Substantial Risk of Forfeiture

For purposes of Section 457A, compensation will be treated as subject to a substantial risk of forfeiture only if the service provider’s rights to the compensation are conditioned upon the future performance of substantial services. This definition of "substantial risk of forfeiture" is narrower than the definition found in other tax provisions, and, for example, performance-based forfeiture restrictions would not constitute a substantial risk of forfeiture under this 457A definition.
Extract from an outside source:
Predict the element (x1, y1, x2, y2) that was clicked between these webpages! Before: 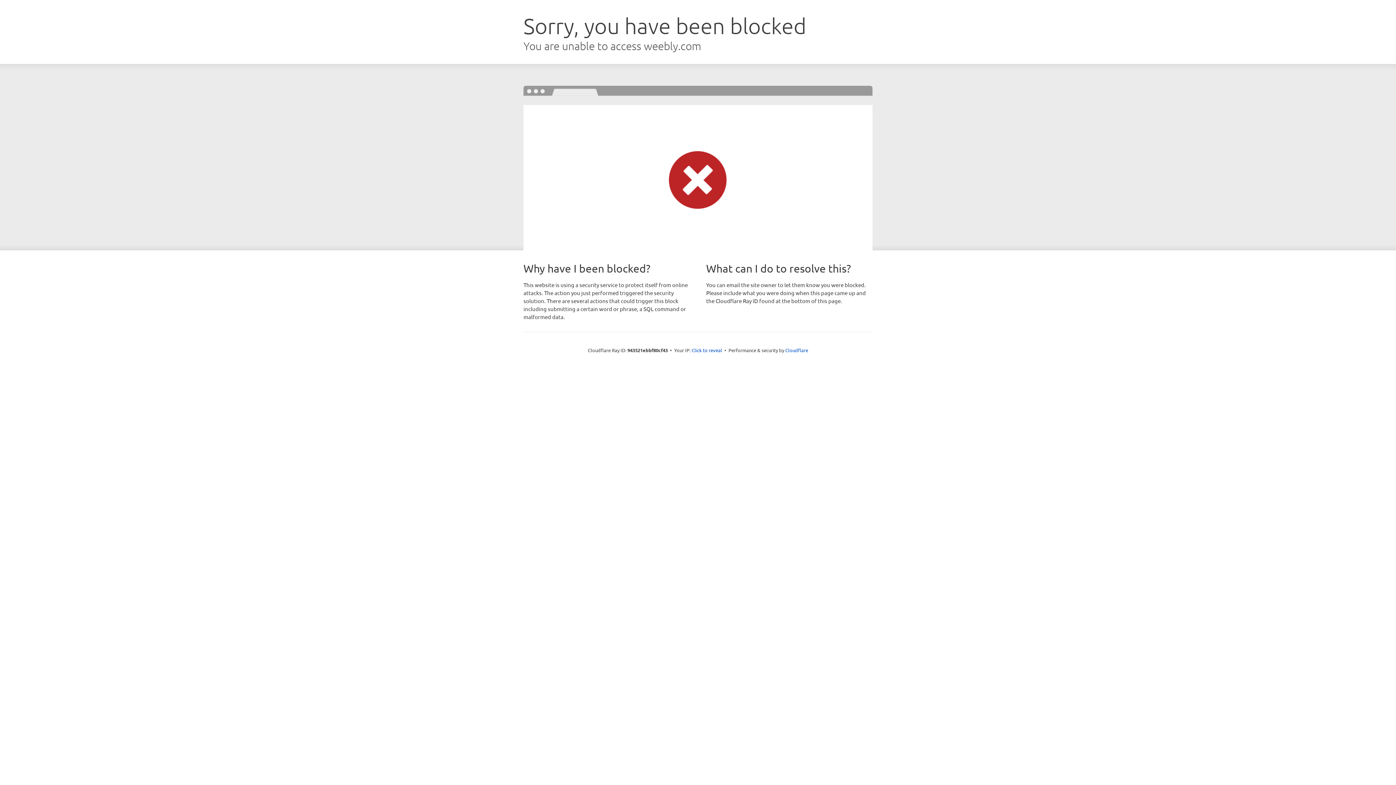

There may still yet be planning opportunities. For example, if compensation is determined solely by reference to the amount of gain recognized on the disposition of an "investment asset," such compensation shall be treated as subject to a substantial risk of forfeiture until the date of such disposition. However, an "investment asset" is narrowly defined by the provision to exclude, among other things, an asset that is actively managed. How this may impact a benchmarking of deferred compensation to a private equity fund’s portfolio company is unclear. The legislative history states that active management is intended to include participation in the day-to-day activities of the asset, but does not include the election of a director or other voting rights exercised by shareholders. It will also be interesting to see how forthcoming regulations address common deferral arrangements such as "cumulative earnings" calculations for fund managers as the Joint Committee Report states that for purposes of the investment asset exception there may be no netting against other assets.

Non Determinable Amounts

A further limited but important exception to the rule of taxation upon vesting applies when the amount of deferred compensation cannot be readily determined at the time of vesting. In such event, the deferred compensation will be taxed at the later date when it becomes determinable, but with an additional 20% tax plus interest from the date of deferral.
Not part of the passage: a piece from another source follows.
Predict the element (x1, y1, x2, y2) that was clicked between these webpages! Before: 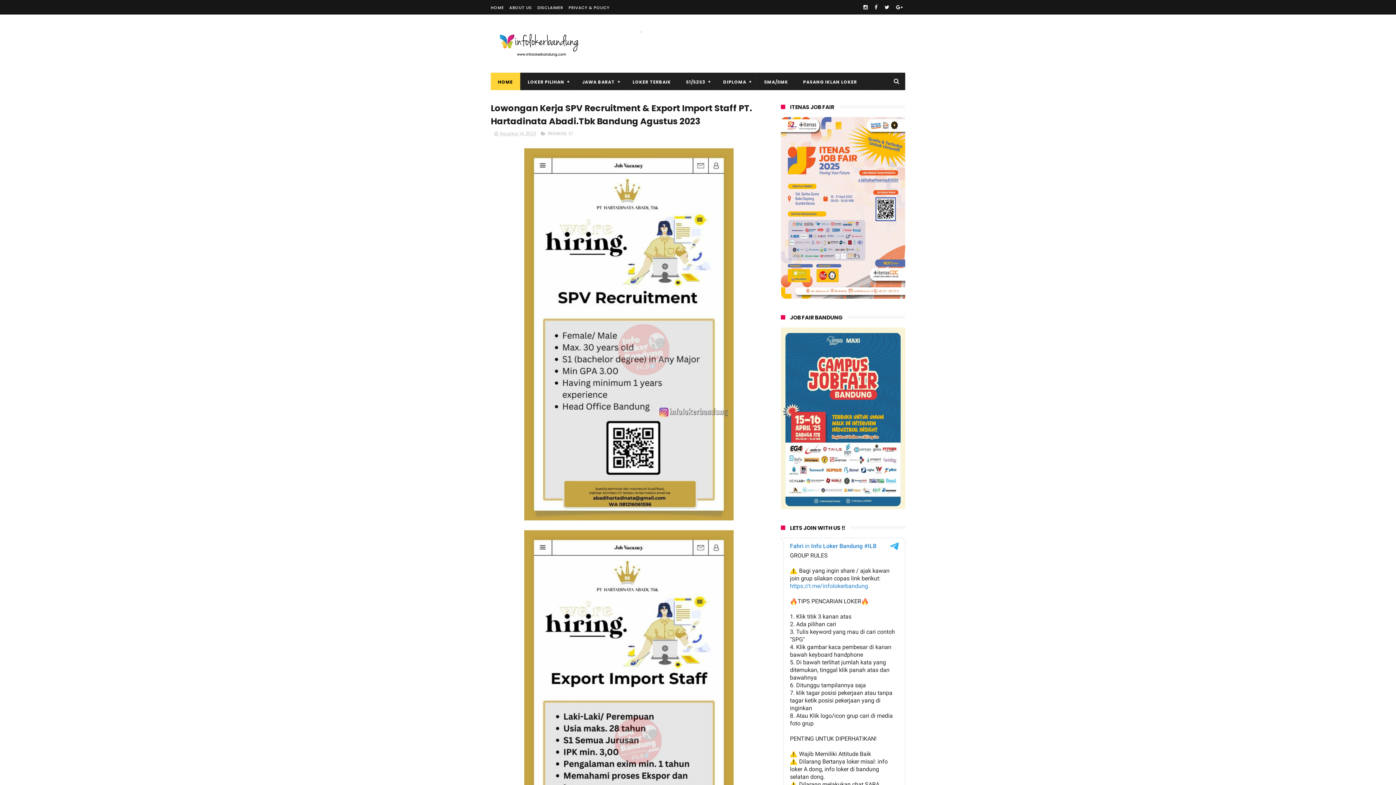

Definition of Deferred Compensation

New Code Section 457A references Code Section 409A for its definition of "nonqualified deferred compensation plan" but includes a statement that the term shall include any plan that provides a right to compensation based on the appreciation in value of a specified number of equity units of the service recipient. According to the Joint Committee Report, this definition is intended to pick up stock appreciation rights or "SARs" (whether or not at fair market value), but continue to exclude stock options issued at fair market value – a curious result given the regulatory conclusions under Section 409A that no meaningful difference exists between fair market value options and fair market value "SARs". Importantly, the legislative history also notes that Code Section 457A is not intended to apply to grants of property such as restricted stock in corporations or capital or profits interests in partnerships and LLCs treated as partnerships.

Effective Date

New Section 457A generally applies to the deferral of compensation attributable to services performed after January 1, 2009. Deferrals attributable to services performed before January 1, 2009 must be included in income no later than the last taxable year beginning before 2018 (unless taxed earlier). Fortunately, pursuant to regulations to be issued, existing deferred compensation arrangements may be modified to change the scheduled payment for these arrangements (if not otherwise payable before 2018) without causing such changes to be considered an impermissible acceleration or a material modification under Section 409A.